Ne demek istediğime lütfen dikkat buyurun:

Bu darbeleri ve darbe tehditlerini, o günün Türkiye’sinde, hukuk mu engelledi? Yani Yargıtay, Danıştay, Anayasa Mahkemesi veya Hakimler ve Savcılar Yüksek Kurulu mu önledi?

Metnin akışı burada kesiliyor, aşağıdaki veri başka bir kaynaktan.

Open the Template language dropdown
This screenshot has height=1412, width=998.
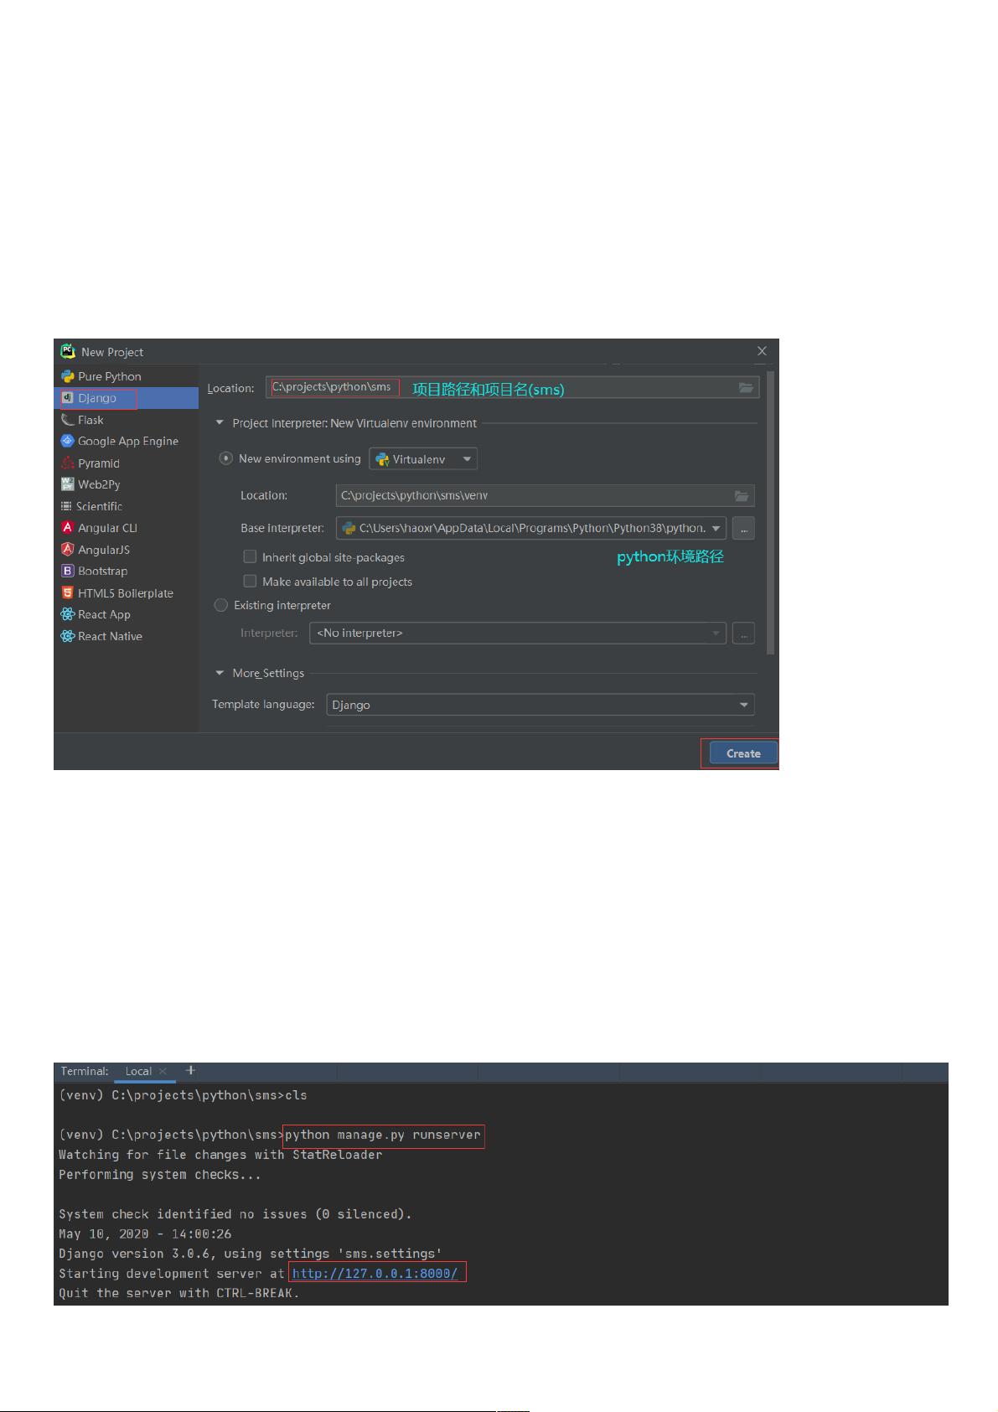540,705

Dahası bu kuvvetlerin, 28 Şubat artığı sınıflarla işbirliği içine girdiğini de bilmiyor değiliz. İşte o safhada, bağımsız olduğunu kabul ettiğimiz sayısız müstakil savcı ve hakimlerden hiç birinin, ama hiç birinin darbeci sınıfların ne ifadesine başvurduğuna, ne de bir soruşturma açtığına siz hiç şahit oldunuz mu?

Öyleyse şimdi önüne gelene aslan kesilen ve bu ülkede darbeleri biz önlüyoruz, darbecilerin üzerine de korkmadan, yılmadan biz gidiyoruz diye aslan kesilenlerin cakasına pabuç bırakmanın hiçbir âlemi yoktur. Çünkü aslına bakarsanız, hukukun ve hukukçu sınıfların tarihte böyle bir rolleri bulunmamaktadır. Çünkü bildiğimiz hukuk, sırtını yasladığı “müesses nizamlar” adına denetleme yapar, fetva verir, içtihat geliştirir. Dolayısıyla dün hukuk kuvvetinin arkasında 28 Şubat darbecileri yer tutmuşken, hukuk onlar adına kılıç sallarken; bugün aynı kuvvetin arkasında daha başka bir kuvvet, daha başka bir irade mevcut demektir. Bu yolda yeni yeni yasal düzenlemeler gerçekleştiren, yeni seçim usulleri ihdas eden bir kuvvetin varlığından söz ediyoruz sizin anlayacağınız!..

Öyleyse bu ülkede, yaşayageldiğimiz bu süreçde milli iradenin (TBMM), seçilmiş iktidarların (hükümet) ve onlarla dayanışma içinde, fiili darbe örgütlenmelerine karşı cansiperâne mücadele veren sivil ve askeri kuvvetlerin ardında durduğu hukuk erkinin, onların içindeki dayanışmacı bazı grupların Brütüslük rolüne soyunmaları şimdi revâ mıdır?

Bu kuvvetlerin müşterek iradesi demek olan dış politikaya ve güvenlik politikalarına, beklenmedik bir anda darbe indirmeye kalkışmak!.. Ortadoğu’da haritaların zangır zangır titrediği bir aşamada keskin bir tehdit kılıcı olarak meydanlara atılmak!.. Daha başından İsrail’in şantaja kalkıştığı Hakan Fidan’dan işe başlamak!.. Uludere bataklığında hükümeti adeta teslim almaya zorlamak!.. 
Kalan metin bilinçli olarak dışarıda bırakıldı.